On Friday, the 10-year muni-to-Treasury ratio was calculated at 83.3% while the 30-year muni-to-Treasury ratio stood at 101.3%, according to MMD. The muni-to-Treasury ratio compares the yield of tax-exempt municipal bonds with the yield of taxable U.S. Treasury with comparable maturities. If the muni/Treasury ratio is above 100%, munis are yielding more than Treasury; if it is below 100%, munis are yielding less.
There are only three negotiated deals on the calendar $100 million or larger, as this week is all about the FOMC and its last meeting of 2018, which is expected to conclude with another 0.25% interest rate hike.

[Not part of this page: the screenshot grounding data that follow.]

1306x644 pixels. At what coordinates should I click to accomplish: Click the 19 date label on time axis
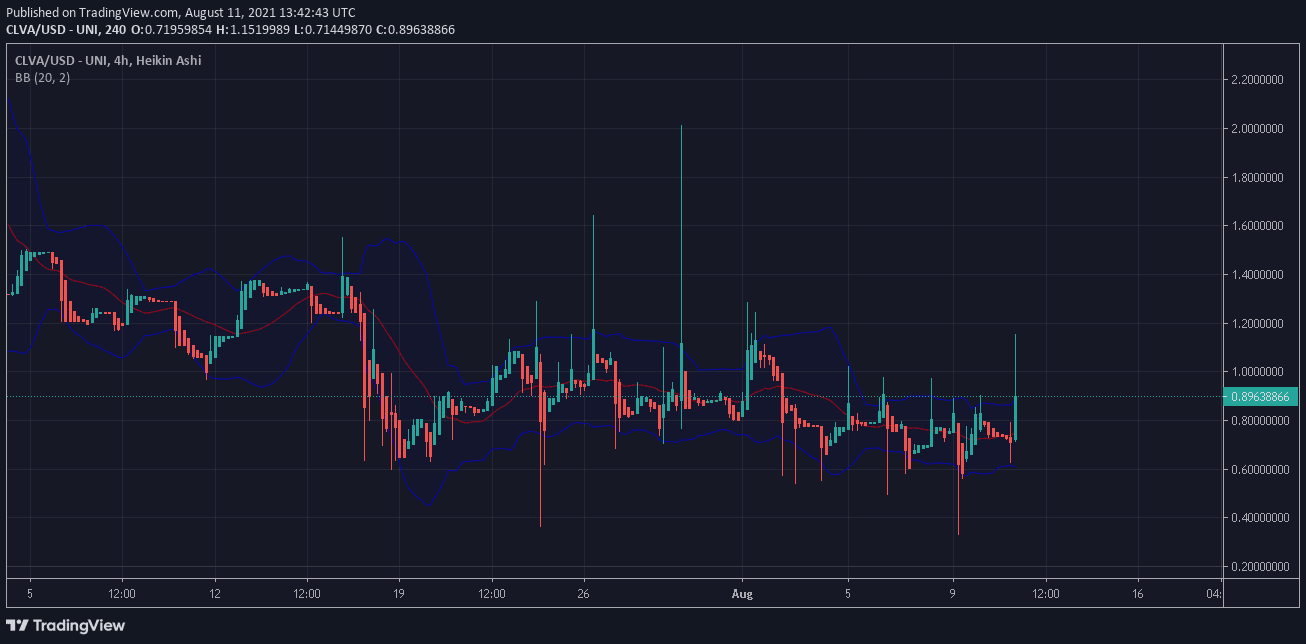(399, 592)
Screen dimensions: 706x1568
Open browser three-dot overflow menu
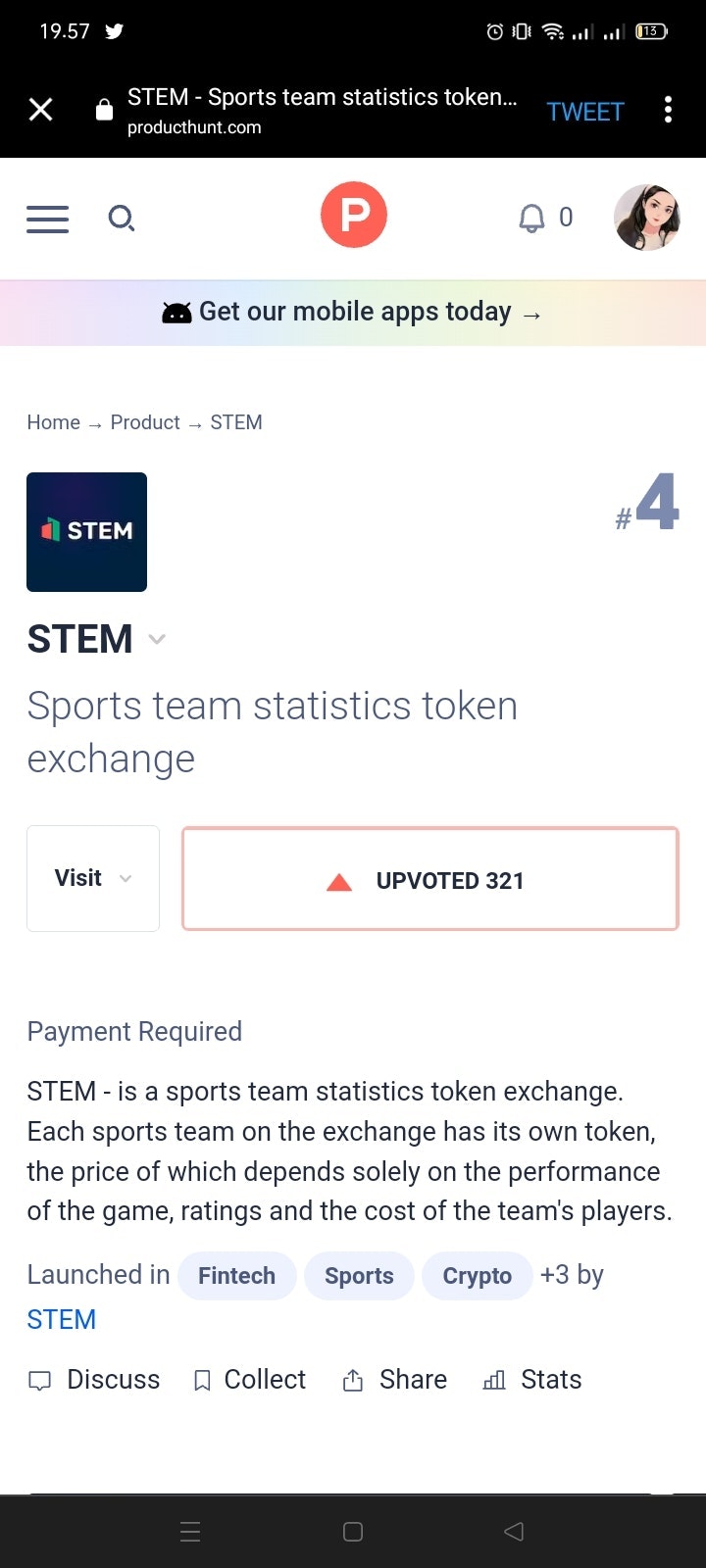[668, 110]
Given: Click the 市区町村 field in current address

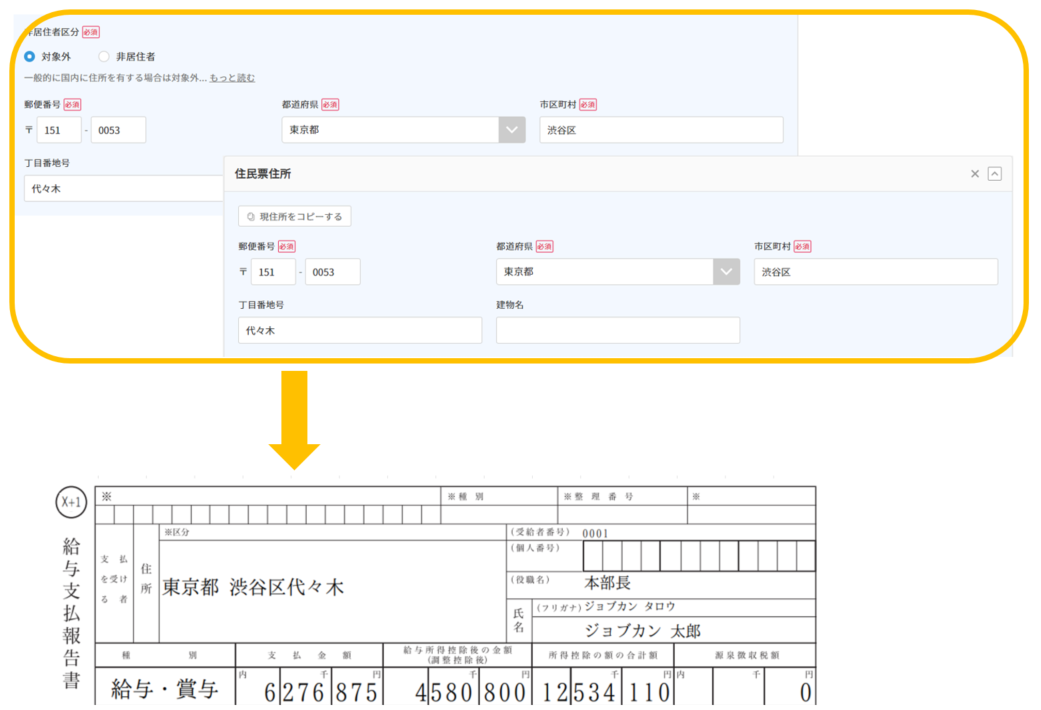Looking at the screenshot, I should [661, 130].
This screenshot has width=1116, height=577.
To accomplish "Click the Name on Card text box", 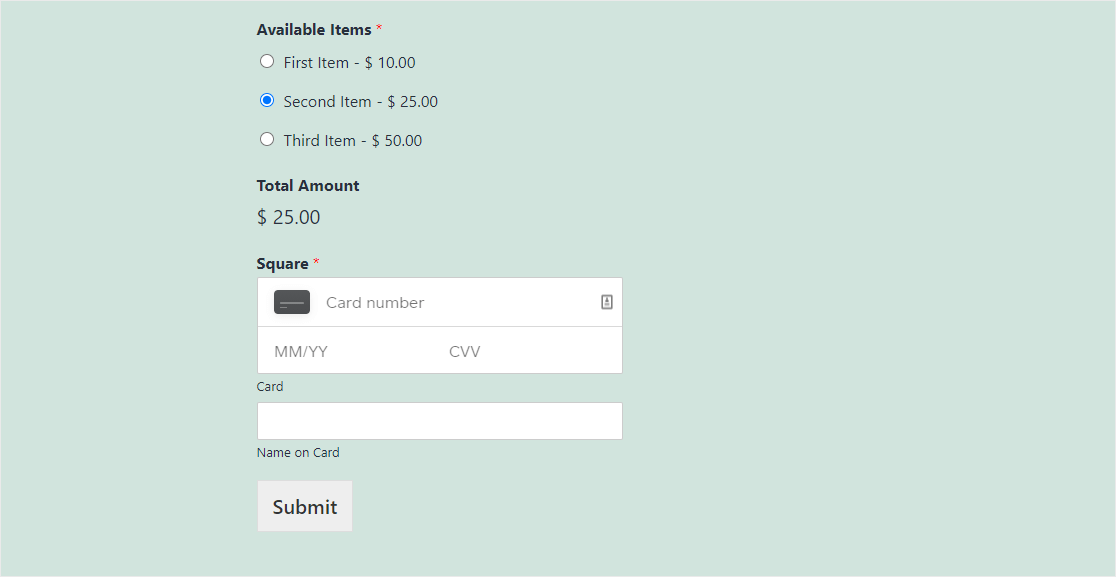I will click(x=440, y=421).
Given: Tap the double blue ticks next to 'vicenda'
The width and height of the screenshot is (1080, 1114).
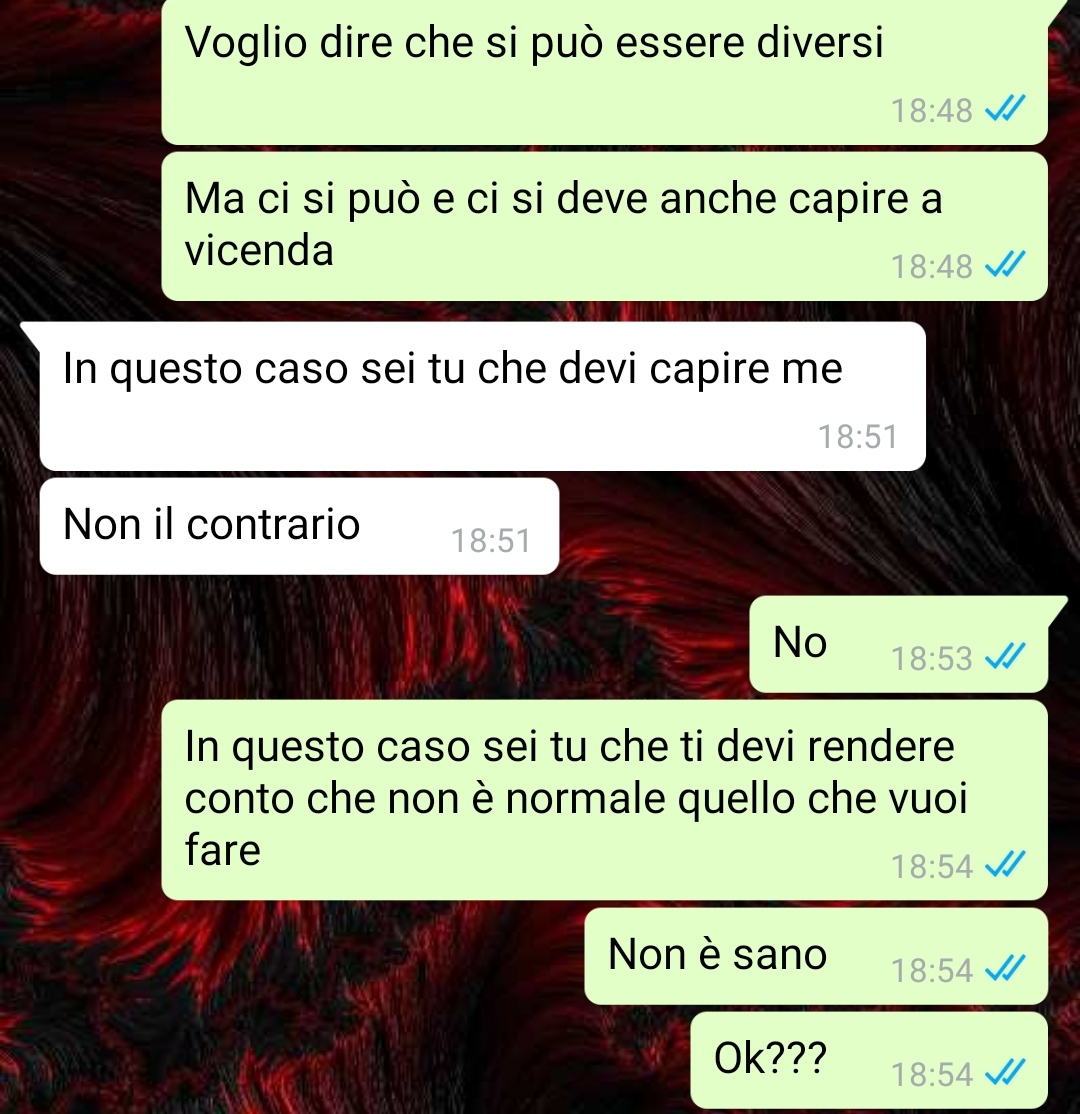Looking at the screenshot, I should (1005, 266).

Raymond James & Associates is expected to price the San Juan Unified School District, Sacramento County, Calif.’s $230 million of general obligation bonds on Tuesday. The deal is rated Aa2 by Moody’s Investors Service and AAA by Fitch Ratings.
Citigroup is expected to price on Tuesday the Allentown Neighborhood Improvement Zone Development Authority, Pa.’s $149 million of Series 2018 subordinate tax revenue bonds for the City Center project. The deal is unrated.

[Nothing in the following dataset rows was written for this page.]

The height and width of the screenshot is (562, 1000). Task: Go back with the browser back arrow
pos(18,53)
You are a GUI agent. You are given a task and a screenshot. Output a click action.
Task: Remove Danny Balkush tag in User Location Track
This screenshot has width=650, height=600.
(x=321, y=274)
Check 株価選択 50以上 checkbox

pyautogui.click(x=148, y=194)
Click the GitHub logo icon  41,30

On Wednesday, Piper Jaffray is expected to price the Colorado Health Facilities Authority’s $136 million of improvement and refunding revenue bonds consisting of Series 2018A-1 for the Bethesda project, Series 2018A-2 taxable bonds and Series 2018B second tier bonds. The deal is rated A-minus by S&P Global Ratings.

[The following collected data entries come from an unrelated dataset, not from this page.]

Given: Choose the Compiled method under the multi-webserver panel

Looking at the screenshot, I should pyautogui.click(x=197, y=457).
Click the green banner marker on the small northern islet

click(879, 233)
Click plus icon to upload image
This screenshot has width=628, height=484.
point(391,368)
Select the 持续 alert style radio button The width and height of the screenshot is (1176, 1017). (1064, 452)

There are no competitive deals on the calendar larger than $100 million. The biggest competitive sale of the week will be Stratford, Conn.’s offering on Wednesday of $70 million GOs, issue of 2018.
Previous session's activity
The Municipal Securities Rulemaking Board reported 40,674 trades on Friday on volume of $12.792 billion.
California, New York and Texas were the municipalities with the most trades, with the Golden State taking 18.156% of the market, the Empire State taking 12.168% and the Lone Star State taking 9.157%.
Treasury auctions discount rate bills
Tender rates for the Treasury Department's latest 91-day and 182-day discount bills were mixed, as the $39 billion of three-months incurred a 2.375% high rate, unchanged from 2.375% the prior week, and the $36 billion of six-months incurred a 2.485% high rate, up from 2.480% the week before.
Coupon equivalents were 2.423% and 2.552%, respectively. The price for the 91s was 99.399653 and that for the 182s was 98.743694.
The median bid on the 91s was 2.360%. The low bid was 2.340%.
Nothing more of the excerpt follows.